DoubleLocker, bo tak nazywa się szkodnik, jest rozpowszechniany za pośrednictwem stron internetowych, udostępniających fałszywą wersję aplikacji Adobe Flash Player.
Wirus żąda od użytkownika aktywacji usługi ułatwień dostępu o nazwie „Google Play Service”. Następnie, już bez zgody właściciela telefonu, wykorzystuje uprawnienia administratora, ustawiając siebie jako domyślną aplikację. Dzięki temu zagrożenie jest uruchamiane za każdym razem, gdy naciśnięty zostanie przycisk „Home”.
Następnie DoubleLocker blokuje pliki, korzystając z silnej metody szyfrowania. Bez odpowiedniego klucza nie ma możliwości odszyfrowania informacji. Cyberprzestępcy żądają oczywiście okupu od użytkowników, jednak specjaliści z ESET odradzają jego płacenie.

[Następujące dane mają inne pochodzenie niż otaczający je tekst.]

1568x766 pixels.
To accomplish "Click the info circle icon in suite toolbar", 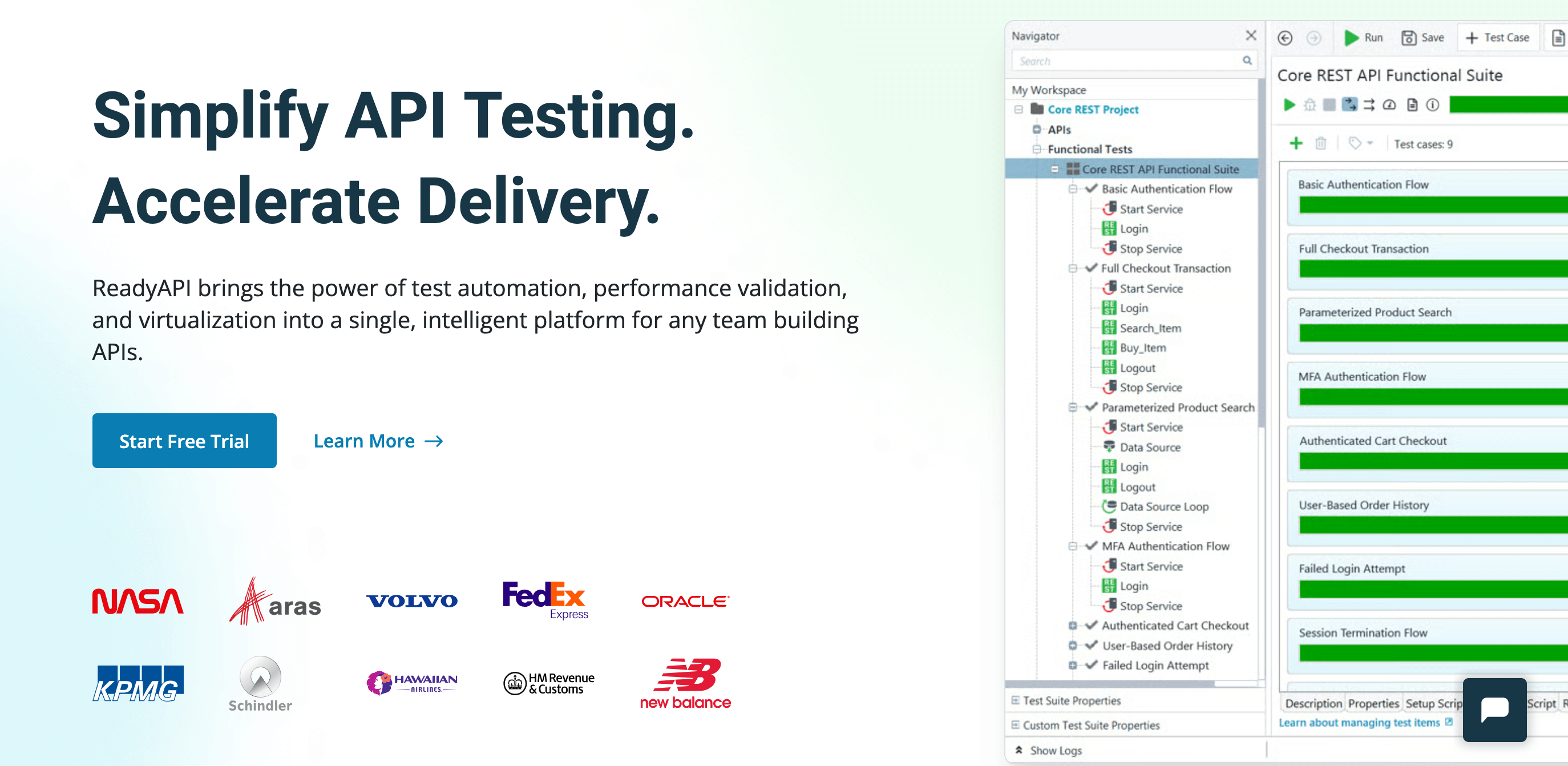I will click(1432, 106).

– Odradzam wpłacanie jakichkolwiek środków, nie ma bowiem żadnej gwarancji, że uda się uzyskać stosowny klucz po wpłaceniu okupu lub że wspomniany klucz będzie prawidłowy – tłumaczy Kamil Sadkowski, analityk zagrożeń z firmy ESET.
Jak odzyskać dostęp do telefonu po ataku?
Jeżeli nasze urządzenie padło ofiarą DoubleLockera, najprawdopodobniej danych nie będzie można odzyskać. Istnieje jednak sposób na odzyskanie dostępu do samego telefonu, korzystając z konta administratora, czyli tzw. roota. W takim przypadku należy połączyć się z urządzeniem przez kabel USB i usunąć plik systemowy, w którym przechowywany jest kod PIN.
Ta operacja powinna odblokować ekran, a tym samym urządzenie. Następnie w trybie awaryjnym użytkownik może dezaktywować uprawnienia administratora, które zostały przydzielone szkodnikowi. Po całej operacji warto przywrócić urządzenie do ustawień fabrycznych, by mieć pewność, że pozbyliśmy się wirusa.